▶ [Required tasks]
[a] Using the passage on sorting a pandas dataframe, explain what happens when inplace=True is passed to sort_values.
[b] Output the pandas sorting passage word for word, from "For every country, we" up to and including "Means sort Column.".

▶ [Given passage]
Let us check the number of rows we have in our dataframe by using len(df)

In [6]:
len(df)
Out[6]:
13213

For every country, we have the data of corona virus cases by date.

Pandas Sort Dataframe By Column Using df.sort_values

We can sort values in dataframe by using function df.sort_values. Important parameters to pass to sort_values are "by", "ascending", "inplace" and "axis"

  • "by" - takes the column name - by which column, we want to sort the dataframe
  • "ascending" - Takes True or False value
  • "inplace" - inplace=True will overwrite the dataframe. By default inplace is False.
  • "axis" can take either 1 or 0. One means sort row. 0 Means sort Column.

Another parameter which sort_values takes is "kind". With "kind", we can specify the sorting algorithm. Available options are {'quicksort', 'mergesort', 'heapsort'}, default is 'quicksort'.

If we run df.sort_values(), it will return following error...

▶ [Data shown]
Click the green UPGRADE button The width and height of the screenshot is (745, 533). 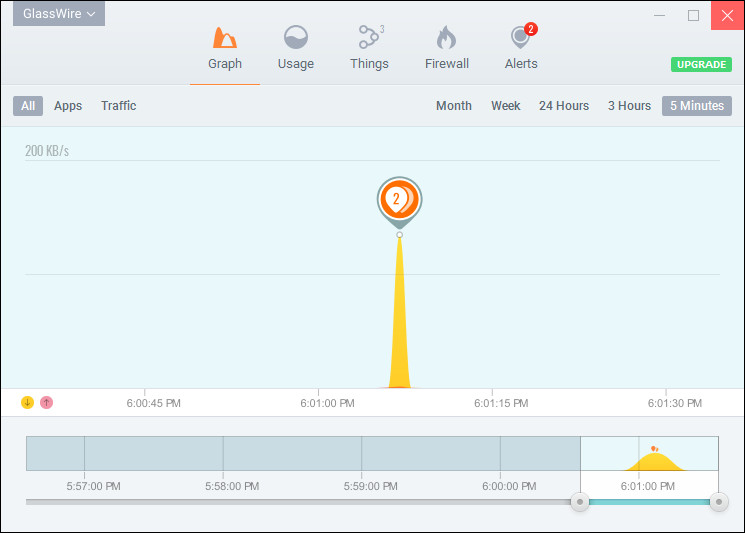point(700,64)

▶ [Responses to the exercise]
[a] Setting inplace=True overwrites the dataframe with the sorted result. Without that setting, the dataframe is not overwritten, because inplace defaults to False.

[b]
For every country, we have the data of corona virus cases by date.

Pandas Sort Dataframe By Column Using df.sort_values

We can sort values in dataframe by using function df.sort_values. Important parameters to pass to sort_values are "by", "ascending", "inplace" and "axis"

  • "by" - takes the column name - by which column, we want to sort the dataframe
  • "ascending" - Takes True or False value
  • "inplace" - inplace=True will overwrite the dataframe. By default inplace is False.
  • "axis" can take either 1 or 0. One means sort row. 0 Means sort Column.